◆ WHAT YOU HAVE TO DO
Starting at the row that contains "You are a GUI" and stopping after the row that contains "point(1159,256)", write those rows out again with "green" changed to "blue" and everything else left as it is.

◆ RECORDS PROVIDED
_ _ _ _ _
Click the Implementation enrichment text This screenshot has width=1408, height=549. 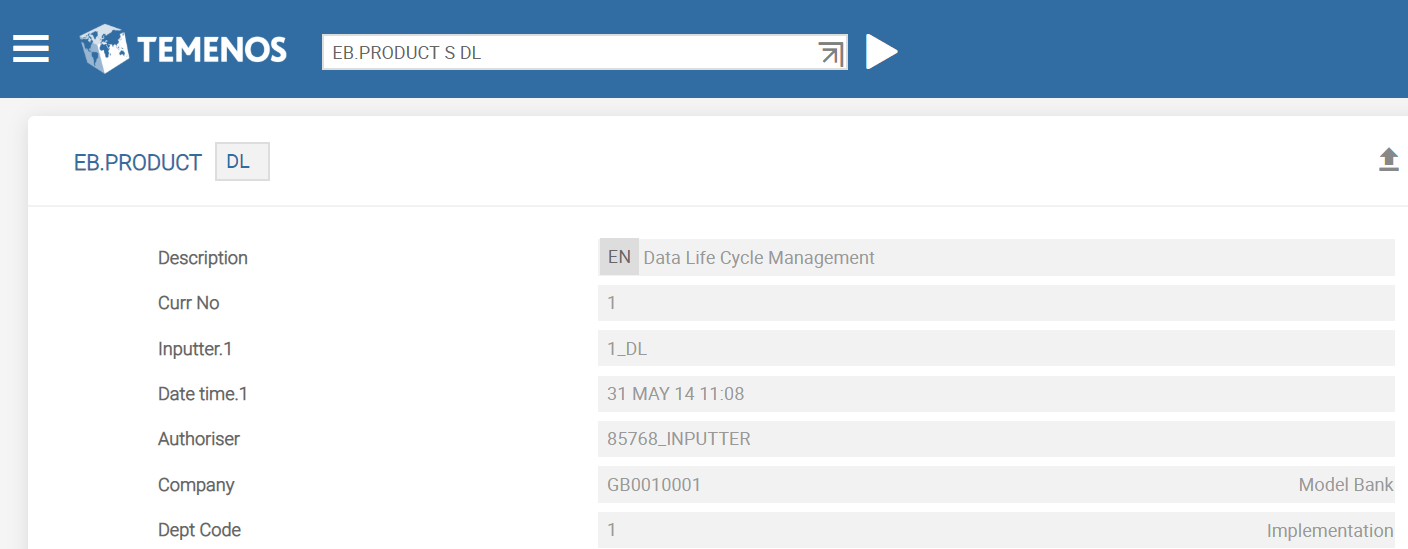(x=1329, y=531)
_ _ _ _ _
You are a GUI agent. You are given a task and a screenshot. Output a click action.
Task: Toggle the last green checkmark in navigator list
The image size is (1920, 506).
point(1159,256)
_ _ _ _ _
◆ SOLUTION TO THIS PROBLEM
You are a GUI agent. You are given a task and a screenshot. Output a click action.
Task: Toggle the last blue checkmark in navigator list
The image size is (1920, 506).
point(1159,256)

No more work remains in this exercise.